Membrane fluidity as a factor in production and stability of bacterial ice nuclei active at high subfreezing temperatures.

Detailed measurements were made of the rate of appearance of bacterial ice nuclei upon cooling of suspensions of Pseudomonas syringae cells and the disappearance of ice nuclei upon warming of the cells before assay for ice nucleation activity. While no substantial change in numbers of ice nuclei active at either -5 or at -9 degrees C was observed in cells that were grown at temperatures lower than 24 degrees C and cooled to 21 degrees C before assay, large increases in -5 but not -9 degrees C ice nuclei were observed in cells grown at temperatures greater than 24 degrees C. Ice nucleation activity of cells subjected to a decrease in temperature before assay increased immediately upon temperature shift, but 8 to 12 min was required before maximum rates of increase in numbers of ice nuclei were observed.
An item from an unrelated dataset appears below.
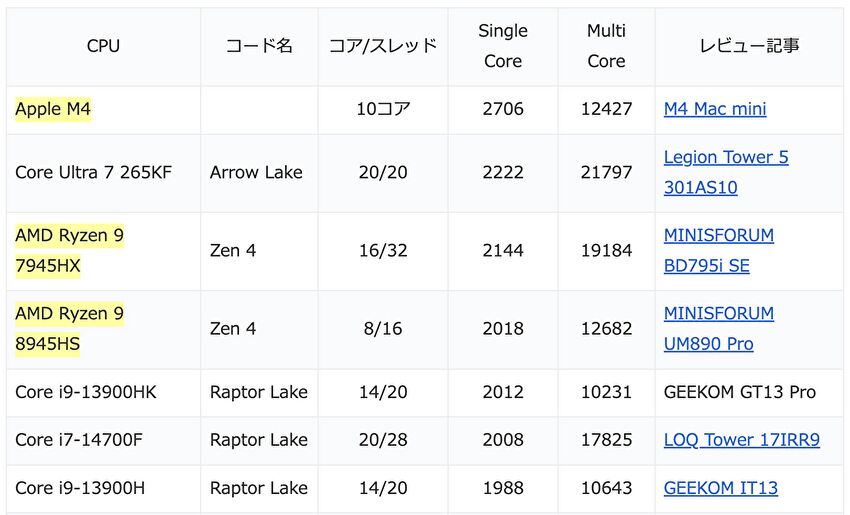Screen dimensions: 850x515
Task: Visit the MINISFORUM UM890 Pro review link
Action: pos(718,314)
The rate of appearance of ice nuclei in cell suspensions incubated at relatively cold temperatures prior to assay was substantially less than those incubated at temperatures approaching 24 degrees C. Cells rapidly lost ice nucleation activity when warmed to above 27 degrees C before assay; the rate of loss of ice nuclei in cells grown at a given temperature increased rapidly as the temperature to which they were warmed before assay increased. Ice nuclei disappeared most rapidly when cells grown at low temperatures were warmed before assay, suggesting that ice nucleus stability was lower in highly fluid membranes. The logarithm of the half-life of ice nuclei in cells was directly related to the concentration of the membrane fluidizing agent, 2-phenethyl alcohol, in which they were suspended.